Le droit de gérance permet à l’employeur d’organiser, de diriger et de contrôler les activités de l’entreprise. Ce dernier peut ainsi établir des règles de conduite, évaluer le rendement, établir des directives et appliquer des mesures disciplinaires en cas de manquements. Or, cette prérogative demeure même lorsqu’un travailleur est victime d’une lésion professionnelle. Cependant, elle ne peut être exercée de manière arbitraire.
Respecter la Loi sur les accidents du travail et les maladies professionnelles
Les décisions disciplinaires doivent uniquement être motivées par des considérations objectives et non par l’état de santé du travailleur ou son recours aux protections prévues par la LATMP. Après qu’un travailleur eut subi une lésion professionnelle, et en raison de celle-ci, l’article 32 de cette loi :
- Protège le travailleur contre toute sanction.
- Interdit son congédiement.
- Le met à l’abri de toute mesure discriminatoire.
Cela vaut également dans ce contexte pour faire valoir ses droits et participer à une procédure de réclamation. Le travailleur ne sera donc pas lésé pour avoir déclaré une blessure, reçu des soins ou réclamé des indemnités.
Pour l’employeur, une plainte déposée en vertu de l’article 32 peut notamment mener à l’annulation de la mesure disciplinaire, à la réintégration du travailleur et à l’indemnisation de pertes salariales.
L’employeur demeure cependant en droit d’imposer une sanction si celle-ci découle clairement d’un comportement fautif qui n’est pas lié à la blessure. La nuance se situe donc dans la relation, s’il y a lieu, entre la lésion professionnelle et la mesure disciplinaire.
Des retards répétés et injustifiés, le refus d’exécuter des tâches raisonnablement compatibles avec des limitations fonctionnelles temporaires ou permanentes, ou un manque de collaboration dans la réintégration au travail, par exemple, peuvent justifier une mesure disciplinaire. Toutefois, si les motifs sont douteux ou insuffisamment démontrés, la sanction pourrait être interprétée comme étant une réaction à l’indemnisation, à l’absence ou à l’assignation du travailleur.
L’employeur a tout intérêt à procéder méthodiquement. Dans ces circonstances, toute démarche d’enquête rigoureuse inclut :
- La collecte de faits vérifiables
- La connaissance des limitations fonctionnelles
- La consultation de la documentation médicale disponible
- L’évaluation du contexte
Maintenir un traitement équitable
Les interventions doivent être cohérentes avec les pratiques habituelles de l’entreprise pour des situations similaires, sans traitement particulier, inégal ou dissemblable en raison de la blessure. S’appuyer sur une communication claire, respectueuse et bien documentée est essentiel pour un employeur afin de démontrer sa bonne foi en cas de contestation.

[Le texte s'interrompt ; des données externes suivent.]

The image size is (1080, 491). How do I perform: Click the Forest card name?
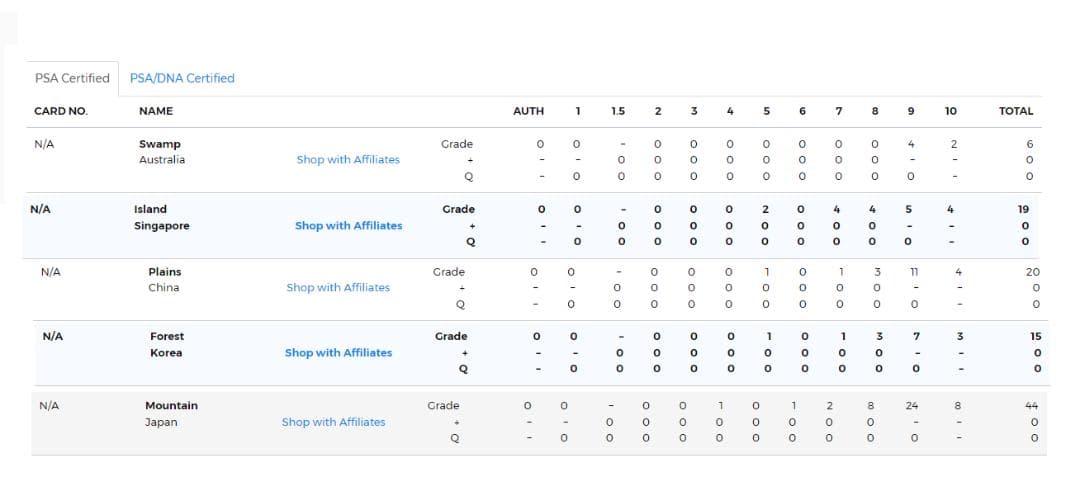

De la même manière, le travailleur doit comprendre que la protection offerte par l’article 32 ne justifie pas tous les comportements. La collaboration au processus de réadaptation, la transparence dans les communications avec l’employeur et le respect des règles internes font partie intégrante d’un retour au travail réussi. Le maintien de la relation d’emploi repose sur une responsabilité mutuelle.
En somme, le défi pour l’employeur consiste à appliquer son droit de gérance avec discernement, en distinguant ce qui relève d’un comportement répréhensible et ce qui découle des limitations associées à la lésion professionnelle. La clé réside dans l’équilibre : agir fermement, mais équitablement et, surtout, démontrer que chaque décision s’appuie sur des faits objectifs et indépendants de la blessure.
La bonne adéquation entre autorité et équité n’est pas qu’une bonne pratique : c’est la garantie d’une gestion durable et d’un climat de travail sain.